-- Start of Material provided --
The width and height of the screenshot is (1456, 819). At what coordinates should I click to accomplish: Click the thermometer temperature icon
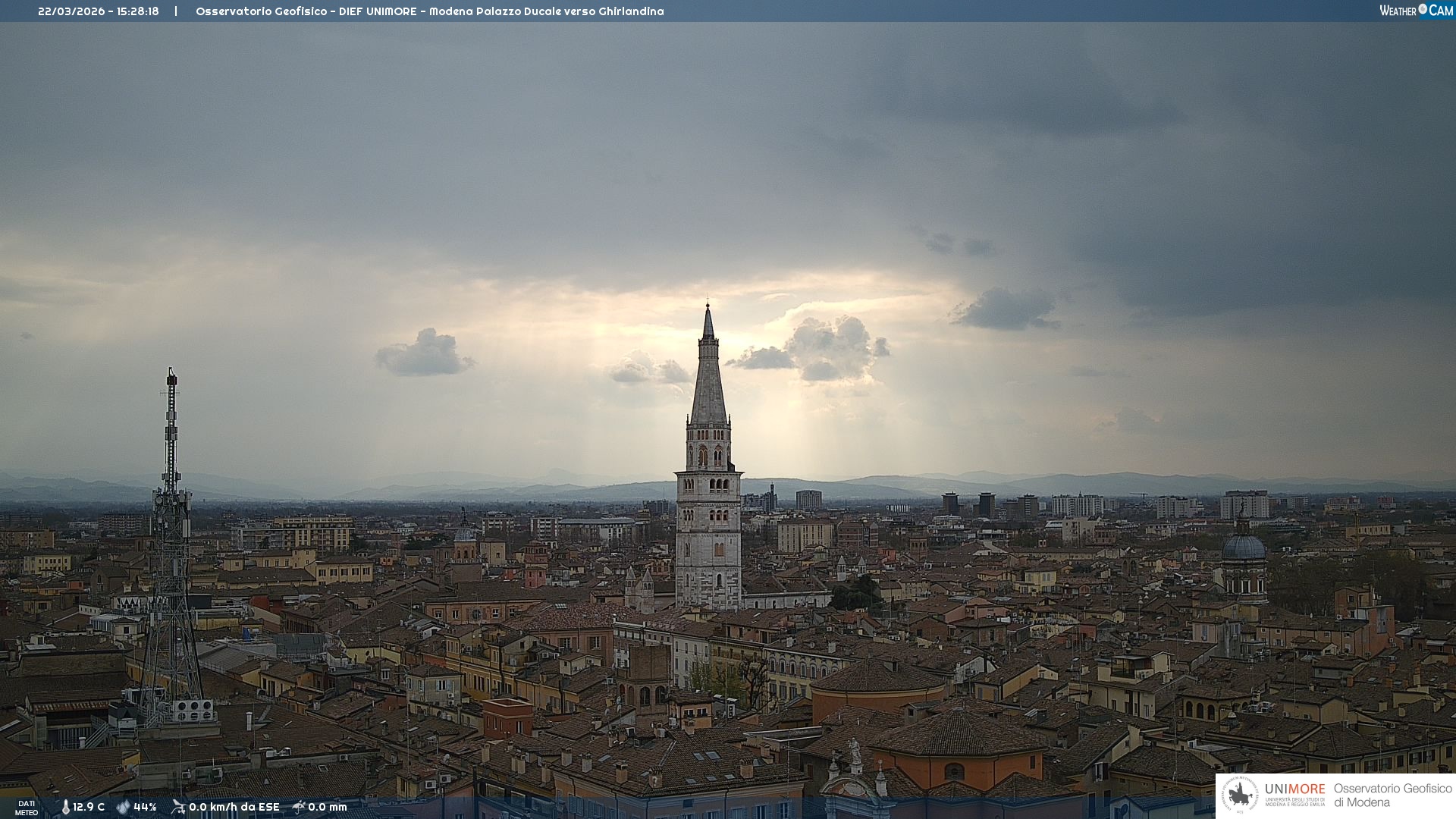(65, 807)
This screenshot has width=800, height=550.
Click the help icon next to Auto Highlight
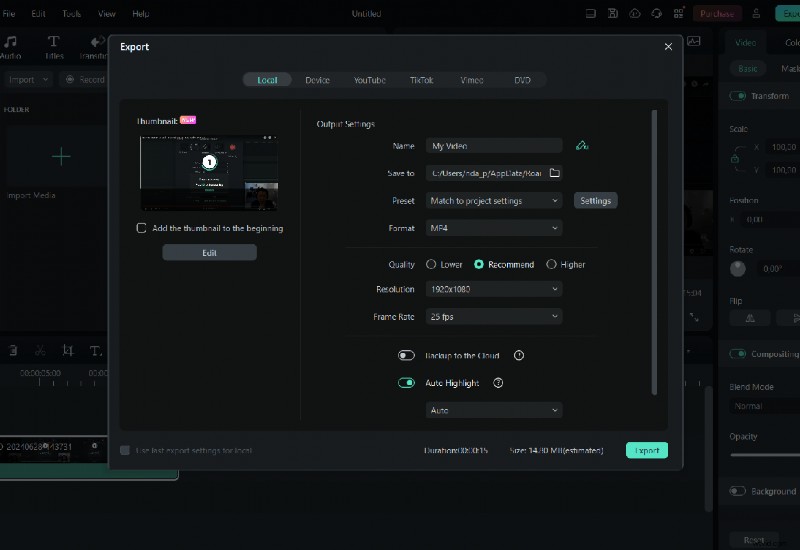pos(498,383)
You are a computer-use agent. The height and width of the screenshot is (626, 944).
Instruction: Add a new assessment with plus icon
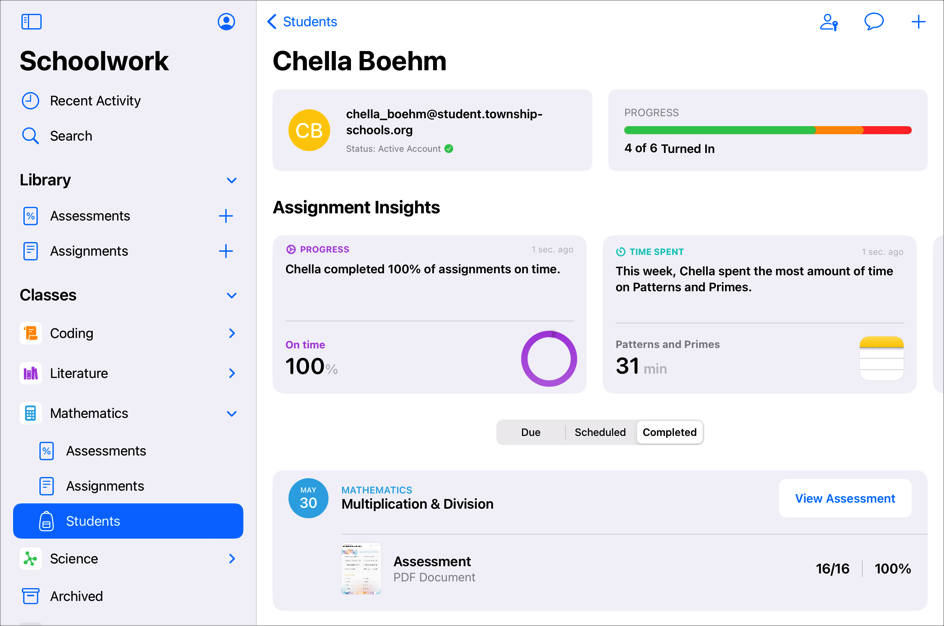[x=226, y=216]
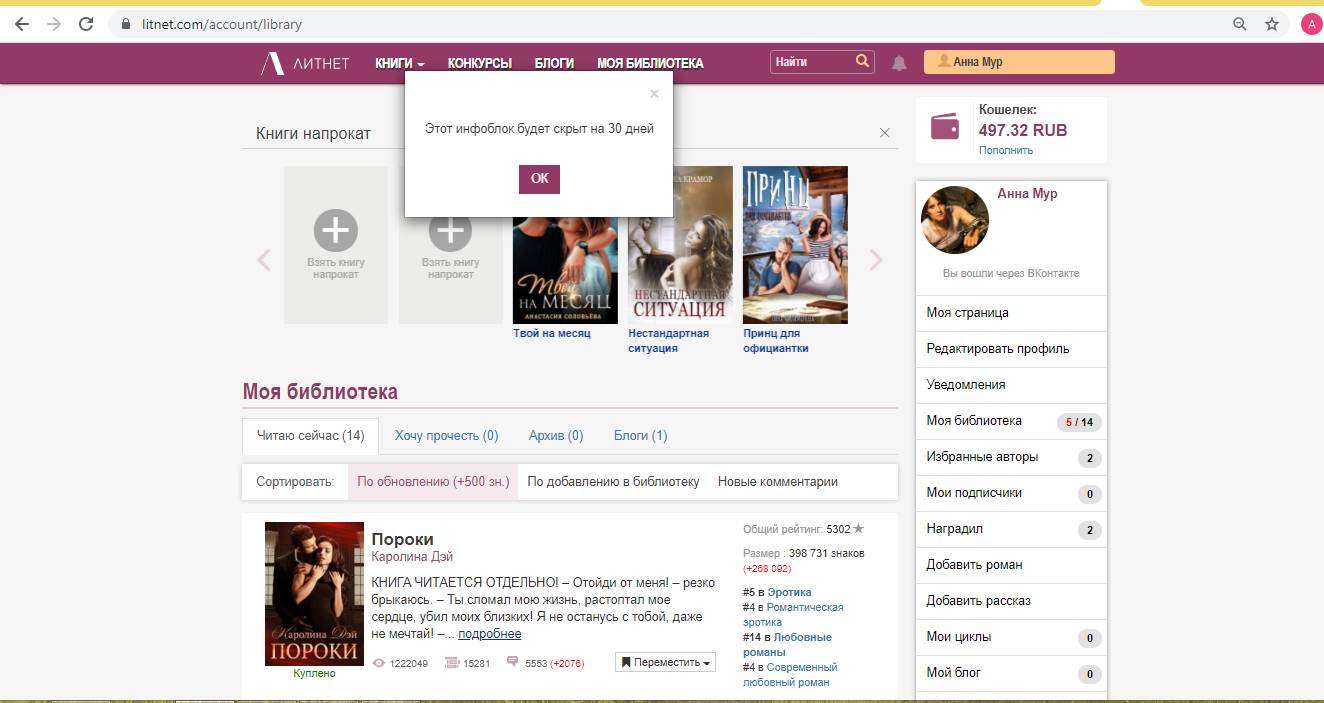Sort by По добавлению в библиотеку
The height and width of the screenshot is (703, 1324).
613,481
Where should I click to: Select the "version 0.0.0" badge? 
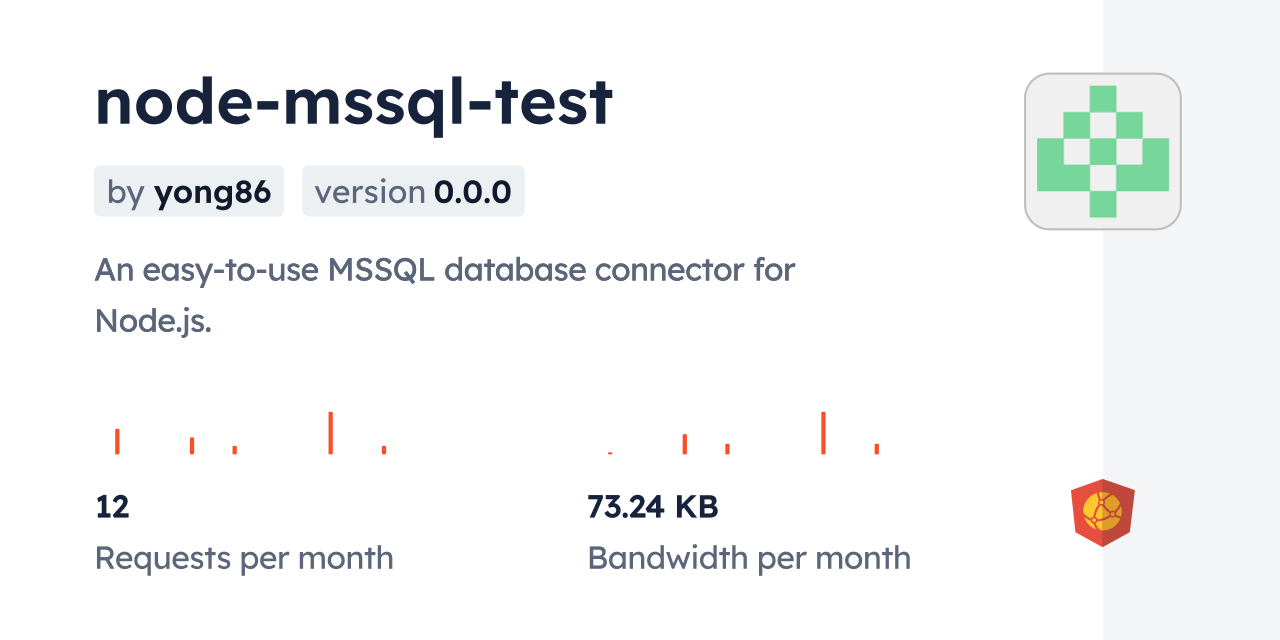click(413, 191)

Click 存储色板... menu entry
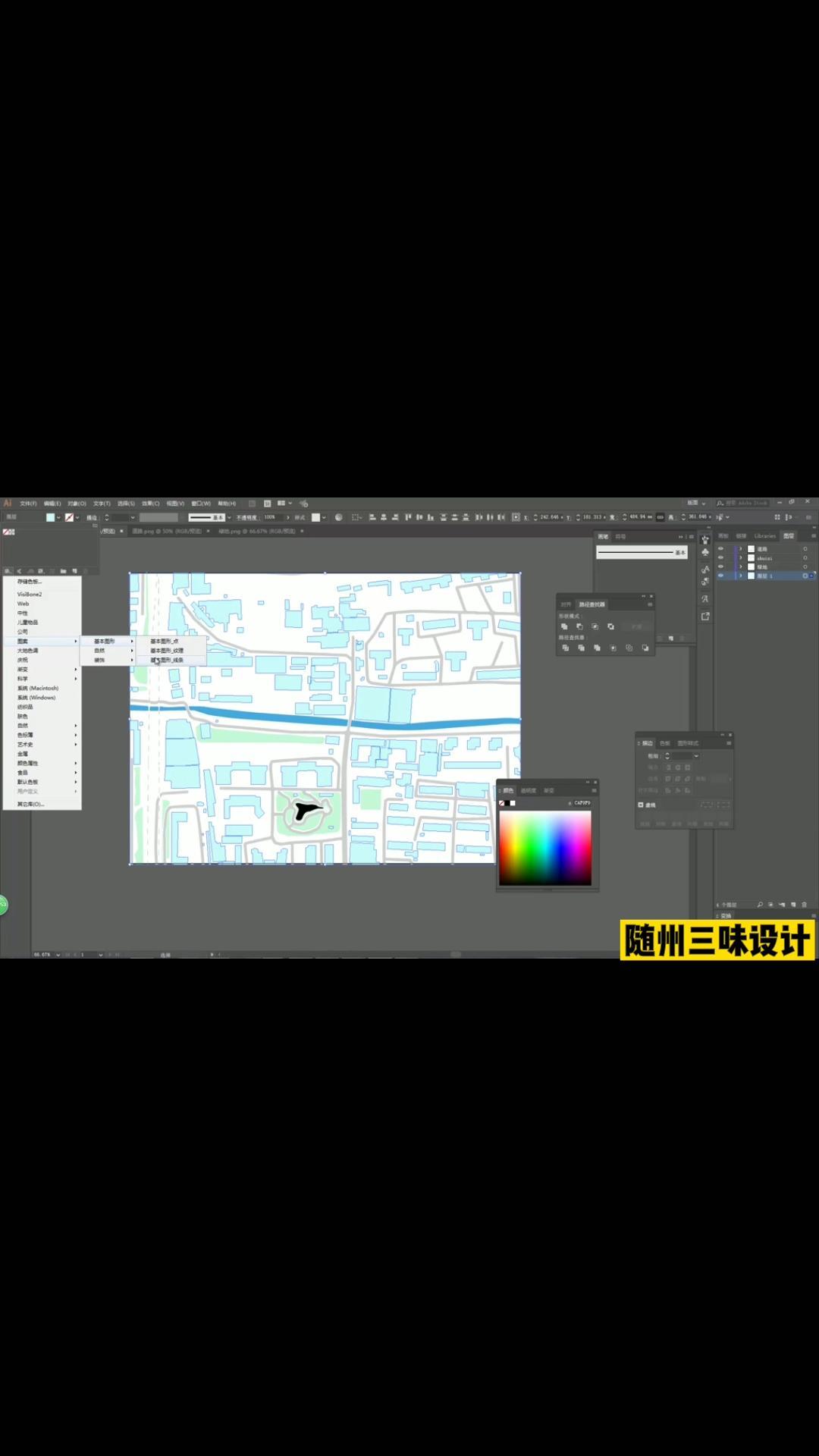coord(30,582)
-- End of Material provided --
[Work to be completed] Rewrite the stored data with "icon" swapped for "symbol" everywhere it occurs in these lines, and keep everything else the same. Leave out the pictures.

[Reply to the task]
The width and height of the screenshot is (1456, 819). At what coordinates should I click to accomplish: Click the thermometer temperature symbol
(65, 807)
This screenshot has width=800, height=550.
Click the help symbol next to Auto Highlight
pos(498,383)
You are a computer-use agent. The height and width of the screenshot is (626, 944).
Instruction: Add a new assessment with plus symbol
[x=226, y=216]
Sort by По добавлению в библиотеку
The height and width of the screenshot is (703, 1324).
613,481
Where should I click to: Select the "version 0.0.0" badge? 
click(413, 191)

Click 存储色板... menu entry
coord(30,582)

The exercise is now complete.